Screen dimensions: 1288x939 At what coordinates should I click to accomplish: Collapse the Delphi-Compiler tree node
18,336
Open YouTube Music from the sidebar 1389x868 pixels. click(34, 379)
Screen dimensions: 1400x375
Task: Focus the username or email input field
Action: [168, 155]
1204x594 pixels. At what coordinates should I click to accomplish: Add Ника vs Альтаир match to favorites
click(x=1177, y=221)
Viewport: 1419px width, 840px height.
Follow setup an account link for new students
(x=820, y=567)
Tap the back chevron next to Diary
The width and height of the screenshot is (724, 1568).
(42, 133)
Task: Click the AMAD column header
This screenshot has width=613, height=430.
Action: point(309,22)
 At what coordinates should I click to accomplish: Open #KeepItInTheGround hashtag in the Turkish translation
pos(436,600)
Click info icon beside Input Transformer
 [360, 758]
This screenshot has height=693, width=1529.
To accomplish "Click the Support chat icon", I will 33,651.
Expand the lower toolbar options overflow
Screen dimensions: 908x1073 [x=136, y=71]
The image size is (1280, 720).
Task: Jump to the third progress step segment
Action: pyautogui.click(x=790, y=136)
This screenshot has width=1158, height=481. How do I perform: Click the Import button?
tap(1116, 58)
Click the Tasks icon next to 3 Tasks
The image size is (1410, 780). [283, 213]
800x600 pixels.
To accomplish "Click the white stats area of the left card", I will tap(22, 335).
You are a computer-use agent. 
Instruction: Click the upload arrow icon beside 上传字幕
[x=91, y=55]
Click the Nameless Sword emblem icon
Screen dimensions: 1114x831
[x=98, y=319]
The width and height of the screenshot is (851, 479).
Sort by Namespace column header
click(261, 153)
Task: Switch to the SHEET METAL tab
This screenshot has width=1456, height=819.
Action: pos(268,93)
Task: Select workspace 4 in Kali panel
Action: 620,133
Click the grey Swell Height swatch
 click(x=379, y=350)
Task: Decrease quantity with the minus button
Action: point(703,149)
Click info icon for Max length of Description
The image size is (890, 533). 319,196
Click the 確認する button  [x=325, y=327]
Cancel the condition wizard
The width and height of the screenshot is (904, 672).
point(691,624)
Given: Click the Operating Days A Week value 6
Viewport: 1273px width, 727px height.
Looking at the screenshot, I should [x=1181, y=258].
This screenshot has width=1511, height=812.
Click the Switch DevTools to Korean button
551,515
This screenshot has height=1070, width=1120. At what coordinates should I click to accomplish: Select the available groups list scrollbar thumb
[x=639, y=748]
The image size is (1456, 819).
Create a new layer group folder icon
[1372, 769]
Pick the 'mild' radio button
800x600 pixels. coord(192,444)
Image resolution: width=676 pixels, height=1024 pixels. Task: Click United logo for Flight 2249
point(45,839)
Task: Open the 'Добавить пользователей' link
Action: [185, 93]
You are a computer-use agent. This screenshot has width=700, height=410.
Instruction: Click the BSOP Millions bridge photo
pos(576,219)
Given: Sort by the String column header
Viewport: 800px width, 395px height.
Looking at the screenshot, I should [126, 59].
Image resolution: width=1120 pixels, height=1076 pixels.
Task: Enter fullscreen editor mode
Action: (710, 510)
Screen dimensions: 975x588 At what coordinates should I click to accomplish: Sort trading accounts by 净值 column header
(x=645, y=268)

- [Set exercise] Please reproduce everything from the line containing "Given: Sort by the String column header" down to the end of the records, both ends included.

- [Answer to the problem]
Given: Sort by the String column header
Viewport: 800px width, 395px height.
Looking at the screenshot, I should [126, 59].
Image resolution: width=1120 pixels, height=1076 pixels.
Task: Enter fullscreen editor mode
Action: (710, 510)
Screen dimensions: 975x588 At what coordinates should I click to accomplish: Sort trading accounts by 净值 column header
(x=645, y=268)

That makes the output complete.